■ **Text passage**:
I've got the inequality: $$\frac{x^2-8x-7}{x+1}\geq -1$$
For the inequality to be larger than zero we need either both numerator and denominator to be positive OR both numerator and denominator to be negative.
I draw the number line with all the zeros in question, i.e, -1 (root of the bottom equation) and $\frac{7\pm\sqrt{73}}{2}$ (roots of the quadratic). This way I have the intervals of interest. I "move" the 1 to the left hand side and then simplifying I obtain $x^2-7x-6$ in the numerator and $x-1$ in the denominator. Let's call the quadratic 'A' and the denominator equation 'B'.
For $x \leq-1$, I get that A is positive and B is negative. For $-1\leq x \leq \frac{7-\sqrt{73}}{2}$ I get A is negative and B is positive. For $\frac{7-\sqrt{73}}{2} \leq x \leq \frac{7+\sqrt{73}}{2}$ I get that A is negative and B is positive. And finally for $x\geq\frac{7+\sqrt{73}}{2}$ I get that both A and B are positive.

■ **Data to process**:
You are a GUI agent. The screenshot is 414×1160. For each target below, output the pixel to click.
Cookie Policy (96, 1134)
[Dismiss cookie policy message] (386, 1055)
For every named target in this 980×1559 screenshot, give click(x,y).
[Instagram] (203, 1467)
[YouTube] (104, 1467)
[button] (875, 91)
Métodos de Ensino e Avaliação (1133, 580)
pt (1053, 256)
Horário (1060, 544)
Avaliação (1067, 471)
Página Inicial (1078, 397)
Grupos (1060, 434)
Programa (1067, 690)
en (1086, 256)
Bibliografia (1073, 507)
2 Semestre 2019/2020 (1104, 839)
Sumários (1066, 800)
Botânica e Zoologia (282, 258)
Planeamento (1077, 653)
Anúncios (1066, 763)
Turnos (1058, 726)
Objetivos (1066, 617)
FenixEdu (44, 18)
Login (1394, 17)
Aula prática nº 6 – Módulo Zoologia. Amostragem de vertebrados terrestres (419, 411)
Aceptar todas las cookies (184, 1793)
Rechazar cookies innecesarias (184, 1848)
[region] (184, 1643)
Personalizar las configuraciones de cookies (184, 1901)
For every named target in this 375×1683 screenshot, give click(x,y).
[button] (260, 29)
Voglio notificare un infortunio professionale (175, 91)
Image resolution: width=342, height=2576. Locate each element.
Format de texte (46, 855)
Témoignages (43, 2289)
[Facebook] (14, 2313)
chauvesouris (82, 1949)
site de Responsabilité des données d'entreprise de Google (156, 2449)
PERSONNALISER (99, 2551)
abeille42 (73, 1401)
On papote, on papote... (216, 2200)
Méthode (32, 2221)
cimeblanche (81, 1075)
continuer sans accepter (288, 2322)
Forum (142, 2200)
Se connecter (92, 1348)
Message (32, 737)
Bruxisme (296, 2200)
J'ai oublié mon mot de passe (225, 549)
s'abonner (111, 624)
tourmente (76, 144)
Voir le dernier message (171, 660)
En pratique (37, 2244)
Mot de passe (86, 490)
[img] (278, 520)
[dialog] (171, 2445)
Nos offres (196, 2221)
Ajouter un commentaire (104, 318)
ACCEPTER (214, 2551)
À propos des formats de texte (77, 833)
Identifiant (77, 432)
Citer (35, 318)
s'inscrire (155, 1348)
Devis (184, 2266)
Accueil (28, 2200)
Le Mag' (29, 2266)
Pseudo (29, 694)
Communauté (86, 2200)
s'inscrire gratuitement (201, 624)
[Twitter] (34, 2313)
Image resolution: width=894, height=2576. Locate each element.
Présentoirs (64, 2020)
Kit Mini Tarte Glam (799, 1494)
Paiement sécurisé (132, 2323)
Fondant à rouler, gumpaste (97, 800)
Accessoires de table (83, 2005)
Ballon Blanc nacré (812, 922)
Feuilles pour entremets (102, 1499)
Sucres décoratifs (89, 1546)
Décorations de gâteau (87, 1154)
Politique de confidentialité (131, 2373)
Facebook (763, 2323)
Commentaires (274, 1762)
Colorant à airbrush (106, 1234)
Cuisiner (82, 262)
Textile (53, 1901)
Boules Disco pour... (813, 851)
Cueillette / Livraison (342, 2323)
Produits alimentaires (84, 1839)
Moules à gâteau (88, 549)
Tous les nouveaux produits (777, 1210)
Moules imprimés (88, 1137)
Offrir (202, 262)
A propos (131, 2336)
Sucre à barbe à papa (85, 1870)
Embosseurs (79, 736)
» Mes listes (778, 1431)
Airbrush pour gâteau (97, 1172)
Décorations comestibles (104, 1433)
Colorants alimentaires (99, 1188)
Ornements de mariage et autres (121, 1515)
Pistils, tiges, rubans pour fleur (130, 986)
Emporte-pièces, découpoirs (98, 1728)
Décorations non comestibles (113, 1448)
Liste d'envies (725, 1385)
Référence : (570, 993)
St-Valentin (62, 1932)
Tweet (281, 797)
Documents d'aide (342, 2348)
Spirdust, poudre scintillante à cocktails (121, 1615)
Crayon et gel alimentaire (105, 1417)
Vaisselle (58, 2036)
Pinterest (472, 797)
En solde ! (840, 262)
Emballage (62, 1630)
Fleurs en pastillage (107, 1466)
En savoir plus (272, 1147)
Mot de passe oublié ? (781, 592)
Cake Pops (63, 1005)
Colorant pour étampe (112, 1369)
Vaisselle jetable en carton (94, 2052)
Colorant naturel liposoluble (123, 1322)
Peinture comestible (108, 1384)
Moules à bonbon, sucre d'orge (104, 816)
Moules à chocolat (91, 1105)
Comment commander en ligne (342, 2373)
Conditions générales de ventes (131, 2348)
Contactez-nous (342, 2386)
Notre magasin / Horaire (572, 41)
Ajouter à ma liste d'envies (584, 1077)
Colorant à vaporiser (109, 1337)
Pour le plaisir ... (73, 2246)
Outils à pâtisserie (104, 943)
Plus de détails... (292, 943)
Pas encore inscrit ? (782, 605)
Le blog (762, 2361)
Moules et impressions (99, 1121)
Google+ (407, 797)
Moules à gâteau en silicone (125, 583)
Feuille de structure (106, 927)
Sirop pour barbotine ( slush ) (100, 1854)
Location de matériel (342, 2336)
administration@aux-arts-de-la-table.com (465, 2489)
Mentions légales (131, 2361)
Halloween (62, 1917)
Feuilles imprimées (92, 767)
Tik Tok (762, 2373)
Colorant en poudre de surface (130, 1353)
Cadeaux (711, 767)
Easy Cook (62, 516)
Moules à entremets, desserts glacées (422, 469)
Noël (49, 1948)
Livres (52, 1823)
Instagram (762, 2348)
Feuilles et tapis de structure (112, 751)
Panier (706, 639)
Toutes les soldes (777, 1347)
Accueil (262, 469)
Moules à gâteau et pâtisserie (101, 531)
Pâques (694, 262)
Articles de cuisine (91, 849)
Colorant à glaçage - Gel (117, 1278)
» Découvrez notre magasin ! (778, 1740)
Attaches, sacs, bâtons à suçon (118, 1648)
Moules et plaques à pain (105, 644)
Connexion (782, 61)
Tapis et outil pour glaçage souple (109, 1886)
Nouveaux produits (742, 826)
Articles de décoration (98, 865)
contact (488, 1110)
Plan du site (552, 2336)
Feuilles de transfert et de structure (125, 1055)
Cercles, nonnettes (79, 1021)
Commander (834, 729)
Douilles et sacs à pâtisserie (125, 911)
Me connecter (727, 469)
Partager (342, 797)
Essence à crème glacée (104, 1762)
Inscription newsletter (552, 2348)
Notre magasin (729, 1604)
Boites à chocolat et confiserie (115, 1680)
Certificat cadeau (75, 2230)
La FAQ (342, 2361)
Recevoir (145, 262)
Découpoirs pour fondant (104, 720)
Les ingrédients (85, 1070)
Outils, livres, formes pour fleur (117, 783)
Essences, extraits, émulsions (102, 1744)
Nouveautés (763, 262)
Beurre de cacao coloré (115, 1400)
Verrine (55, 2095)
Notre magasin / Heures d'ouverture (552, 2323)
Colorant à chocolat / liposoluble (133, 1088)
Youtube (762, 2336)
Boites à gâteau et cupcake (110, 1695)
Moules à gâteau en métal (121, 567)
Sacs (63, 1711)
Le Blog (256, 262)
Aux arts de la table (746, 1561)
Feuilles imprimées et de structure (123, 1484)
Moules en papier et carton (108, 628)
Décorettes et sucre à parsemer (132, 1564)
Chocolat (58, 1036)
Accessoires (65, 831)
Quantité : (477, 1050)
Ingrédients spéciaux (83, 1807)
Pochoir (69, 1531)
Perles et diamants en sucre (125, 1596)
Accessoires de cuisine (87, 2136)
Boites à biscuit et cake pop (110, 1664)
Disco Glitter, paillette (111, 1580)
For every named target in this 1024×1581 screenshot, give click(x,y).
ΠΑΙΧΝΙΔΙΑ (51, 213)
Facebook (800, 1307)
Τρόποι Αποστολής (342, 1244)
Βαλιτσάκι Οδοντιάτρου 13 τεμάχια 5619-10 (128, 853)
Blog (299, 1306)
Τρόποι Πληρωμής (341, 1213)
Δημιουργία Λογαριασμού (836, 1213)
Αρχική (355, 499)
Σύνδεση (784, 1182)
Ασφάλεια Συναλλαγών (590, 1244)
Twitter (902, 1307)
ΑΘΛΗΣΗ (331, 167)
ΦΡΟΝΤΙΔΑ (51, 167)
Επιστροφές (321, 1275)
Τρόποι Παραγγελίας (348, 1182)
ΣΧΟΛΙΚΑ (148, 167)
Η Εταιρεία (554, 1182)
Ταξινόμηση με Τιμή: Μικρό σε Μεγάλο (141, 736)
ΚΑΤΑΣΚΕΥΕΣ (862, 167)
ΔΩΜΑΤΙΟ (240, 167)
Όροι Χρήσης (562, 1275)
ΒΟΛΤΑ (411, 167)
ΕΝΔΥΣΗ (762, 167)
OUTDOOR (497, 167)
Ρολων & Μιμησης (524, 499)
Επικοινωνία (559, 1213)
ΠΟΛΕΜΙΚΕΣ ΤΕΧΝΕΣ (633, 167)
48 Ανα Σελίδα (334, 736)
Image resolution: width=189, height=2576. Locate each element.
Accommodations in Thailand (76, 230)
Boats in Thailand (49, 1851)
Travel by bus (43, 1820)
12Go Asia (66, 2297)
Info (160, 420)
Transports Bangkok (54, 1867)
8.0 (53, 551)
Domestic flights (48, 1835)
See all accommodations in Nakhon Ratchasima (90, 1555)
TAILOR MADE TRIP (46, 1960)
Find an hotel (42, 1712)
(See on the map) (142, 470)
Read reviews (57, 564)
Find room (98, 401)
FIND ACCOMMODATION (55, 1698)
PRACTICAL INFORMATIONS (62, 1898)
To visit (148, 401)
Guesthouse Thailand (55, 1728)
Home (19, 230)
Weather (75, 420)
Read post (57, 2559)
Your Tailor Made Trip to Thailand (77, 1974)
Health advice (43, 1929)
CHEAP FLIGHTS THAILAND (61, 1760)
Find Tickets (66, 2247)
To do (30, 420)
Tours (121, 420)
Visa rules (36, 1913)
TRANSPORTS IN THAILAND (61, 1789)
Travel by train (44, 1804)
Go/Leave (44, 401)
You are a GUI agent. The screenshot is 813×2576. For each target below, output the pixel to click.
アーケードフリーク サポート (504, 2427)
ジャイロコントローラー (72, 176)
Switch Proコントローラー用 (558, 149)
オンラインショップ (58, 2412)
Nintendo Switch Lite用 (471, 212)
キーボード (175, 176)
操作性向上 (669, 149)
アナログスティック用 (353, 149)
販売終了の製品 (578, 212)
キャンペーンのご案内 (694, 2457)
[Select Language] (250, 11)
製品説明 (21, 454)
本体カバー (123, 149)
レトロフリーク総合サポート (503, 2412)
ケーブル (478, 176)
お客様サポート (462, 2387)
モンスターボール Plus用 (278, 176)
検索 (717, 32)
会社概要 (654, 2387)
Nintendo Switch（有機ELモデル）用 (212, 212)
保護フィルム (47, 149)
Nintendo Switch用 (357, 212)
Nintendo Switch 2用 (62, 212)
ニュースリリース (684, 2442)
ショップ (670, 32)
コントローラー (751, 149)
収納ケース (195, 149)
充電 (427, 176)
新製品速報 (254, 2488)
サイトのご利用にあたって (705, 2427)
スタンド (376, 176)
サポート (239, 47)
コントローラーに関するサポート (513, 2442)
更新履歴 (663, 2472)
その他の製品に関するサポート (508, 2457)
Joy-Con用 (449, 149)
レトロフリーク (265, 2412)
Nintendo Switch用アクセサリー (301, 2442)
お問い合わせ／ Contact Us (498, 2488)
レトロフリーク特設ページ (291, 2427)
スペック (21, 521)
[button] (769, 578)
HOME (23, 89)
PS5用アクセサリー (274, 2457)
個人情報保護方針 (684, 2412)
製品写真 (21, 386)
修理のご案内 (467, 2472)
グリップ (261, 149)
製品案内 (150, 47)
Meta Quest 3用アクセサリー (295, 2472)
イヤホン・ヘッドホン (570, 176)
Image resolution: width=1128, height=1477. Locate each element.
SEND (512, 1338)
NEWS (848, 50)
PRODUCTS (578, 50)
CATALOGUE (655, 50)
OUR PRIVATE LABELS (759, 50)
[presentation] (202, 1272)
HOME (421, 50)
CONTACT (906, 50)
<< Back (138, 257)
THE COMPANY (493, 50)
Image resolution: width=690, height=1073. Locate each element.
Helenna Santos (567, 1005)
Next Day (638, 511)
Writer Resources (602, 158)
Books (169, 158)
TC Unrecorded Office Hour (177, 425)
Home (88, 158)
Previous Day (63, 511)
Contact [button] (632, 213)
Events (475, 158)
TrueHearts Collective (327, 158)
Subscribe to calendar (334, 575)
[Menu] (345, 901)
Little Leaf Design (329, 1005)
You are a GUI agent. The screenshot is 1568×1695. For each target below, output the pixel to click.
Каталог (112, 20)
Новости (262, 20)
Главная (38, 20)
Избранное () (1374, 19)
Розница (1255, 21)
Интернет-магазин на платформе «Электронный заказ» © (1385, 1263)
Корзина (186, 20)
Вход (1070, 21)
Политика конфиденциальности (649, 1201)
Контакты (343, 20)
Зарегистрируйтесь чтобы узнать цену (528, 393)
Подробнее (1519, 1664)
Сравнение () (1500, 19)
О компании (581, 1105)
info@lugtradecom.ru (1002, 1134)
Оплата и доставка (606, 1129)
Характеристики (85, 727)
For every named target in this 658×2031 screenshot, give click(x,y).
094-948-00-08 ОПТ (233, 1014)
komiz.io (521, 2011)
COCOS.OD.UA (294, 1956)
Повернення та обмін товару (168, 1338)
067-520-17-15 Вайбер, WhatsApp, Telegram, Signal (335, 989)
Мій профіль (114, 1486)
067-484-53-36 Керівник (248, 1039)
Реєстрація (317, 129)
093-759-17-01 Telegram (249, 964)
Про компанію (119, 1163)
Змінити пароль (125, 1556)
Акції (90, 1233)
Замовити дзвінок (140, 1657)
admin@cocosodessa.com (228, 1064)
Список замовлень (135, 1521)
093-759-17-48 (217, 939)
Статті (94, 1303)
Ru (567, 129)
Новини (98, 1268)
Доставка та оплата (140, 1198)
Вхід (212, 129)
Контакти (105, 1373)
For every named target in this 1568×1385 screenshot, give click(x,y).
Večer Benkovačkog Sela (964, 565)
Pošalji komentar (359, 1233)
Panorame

■ **Problems**:
A – In the inequality post, what labels are given to the quadratic and to the denominator equation?
B – Switch "screenshot" to "image" in the entries from their first line through the line containing "Página Inicial (1078, 397)", both ends included. Leave everything else unchanged and return only those lines.
The entries have no connection to the inequality post.

■ **In response**:
A – The quadratic is called A and the denominator equation is called B.

B –
You are a GUI agent. The image is 414×1160. For each target below, output the pixel to click.
Cookie Policy (96, 1134)
[Dismiss cookie policy message] (386, 1055)
For every named target in this 980×1559 image, give click(x,y).
[Instagram] (203, 1467)
[YouTube] (104, 1467)
[button] (875, 91)
Métodos de Ensino e Avaliação (1133, 580)
pt (1053, 256)
Horário (1060, 544)
Avaliação (1067, 471)
Página Inicial (1078, 397)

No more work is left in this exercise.